Élisabeth Brière LiberalParliamentary Secretary to the Minister of Mental Health and Addictions and Associate Minister of Health

Madam Speaker, I am pleased to rise today to discuss Bill C-238 on the French language, sponsored by the hon. member for Salaberry—Suroît.

This bill is similar to bills tabled in previous sittings of Parliament. In the 43rd Parliament, we had Bill C-223, which would have required that immigrants living in Quebec have an adequate knowledge of Quebec, as well as Bill C-254, which sought to apply Quebec's Charter of the French Language to federally regulated companies by amending the Official Languages Act, the Canada Labour Code and the Canada Business Corporations Act.

Bill C‑238 essentially combines those two bills into one. We understand the Bloc's concern about the future of the French language, and we share that concern. As we acknowledged in the throne speech, the use of French is in decline throughout Quebec and across Canada. We have a responsibility to protect and promote French across Canada, including in Quebec.

Where we differ from the Bloc is in our response to this problem. In the last Parliament, the former minister of official languages tabled a document entitled “English and French: Towards a substantive equality of official languages in Canada”, which laid out our government's vision for official languages reform, and Bill C-32, our modernization of the Official Languages Act.

Together, these two documents represented the most ambitious reform of the Official Languages Act since its passage more than 50 years ago. They acknowledged the challenges faced by the French language from coast to coast to coast, including in Quebec, and they recognized for the first time that our government has a duty to protect and promote the French language. However, during our consultations with stakeholders across Canada over the summer, during the election campaign and after the election, we kept hearing that we needed to do more.

That is why, on March 1, in Grand-Pré, Nova Scotia, which is an important historical site for our Acadian community, the current Minister of Official Languages, a proud Acadian herself, tabled Bill C-13, an act to amend the Official Languages Act, to enact the Use of French in Federally Regulated Private Businesses Act and to make related amendments to other acts. This bill is noteworthy because it shares similar objectives with Bill C‑238, namely protecting and promoting the French language. However, it goes much further.

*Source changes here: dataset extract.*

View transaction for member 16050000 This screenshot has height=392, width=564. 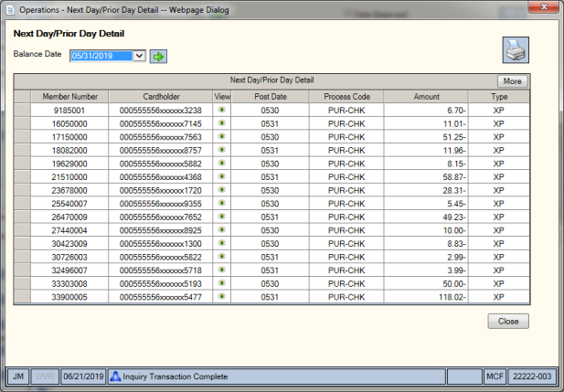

Bill C‑13 broadens the historical scope of the former Bill C‑32 by introducing even more protections for the French language. It ensures that francophones can work and receive services in their language, not only in Quebec, but in other regions of Canada with a strong Francophone presence.

That is why our government will not support Bill C‑238, because it does not protect and, by its very nature, cannot protect the French language and francophones from coast to coast to coast.

Let us compare the immigration provisions of Bill C‑238 with those in our bill. In the preamble to Bill C‑13, our government recognizes the importance of the contribution of francophone immigration to enhancing the vitality of French linguistic minority communities and that immigration is one of the factors that contributes to maintaining or increasing the demographic weight of those communities.

Moreover, our bill requires that the Minister of Immigration, Refugees and Citizenship adopt a policy on francophone immigration in order to enhance the vitality of French linguistic minority communities in Canada. This policy is to include objectives, targets and indicators, as well as a statement that the federal government recognizes that immigration is one of the factors that contributes to maintaining or increasing the demographic weight of French linguistic minority communities in Canada.

This is in addition to the administrative measures set out in the reform paper, which instruct the Minister of Immigration to set up a new francophone immigration corridor, recognize the importance of recruiting and retaining French-speaking and French-language teachers and increase opportunities for newcomers to learn French. There is a shortage of French-language teachers in Canada, particularly outside Quebec, and we need these measures in order to meet our francophone immigration objectives and to nurture the next generation of French-speaking Canadians.

As for the other part of Bill C-238, the section dealing with federally regulated businesses such as banks and airlines, here again, Bill C‑13 offers a more comprehensive solution.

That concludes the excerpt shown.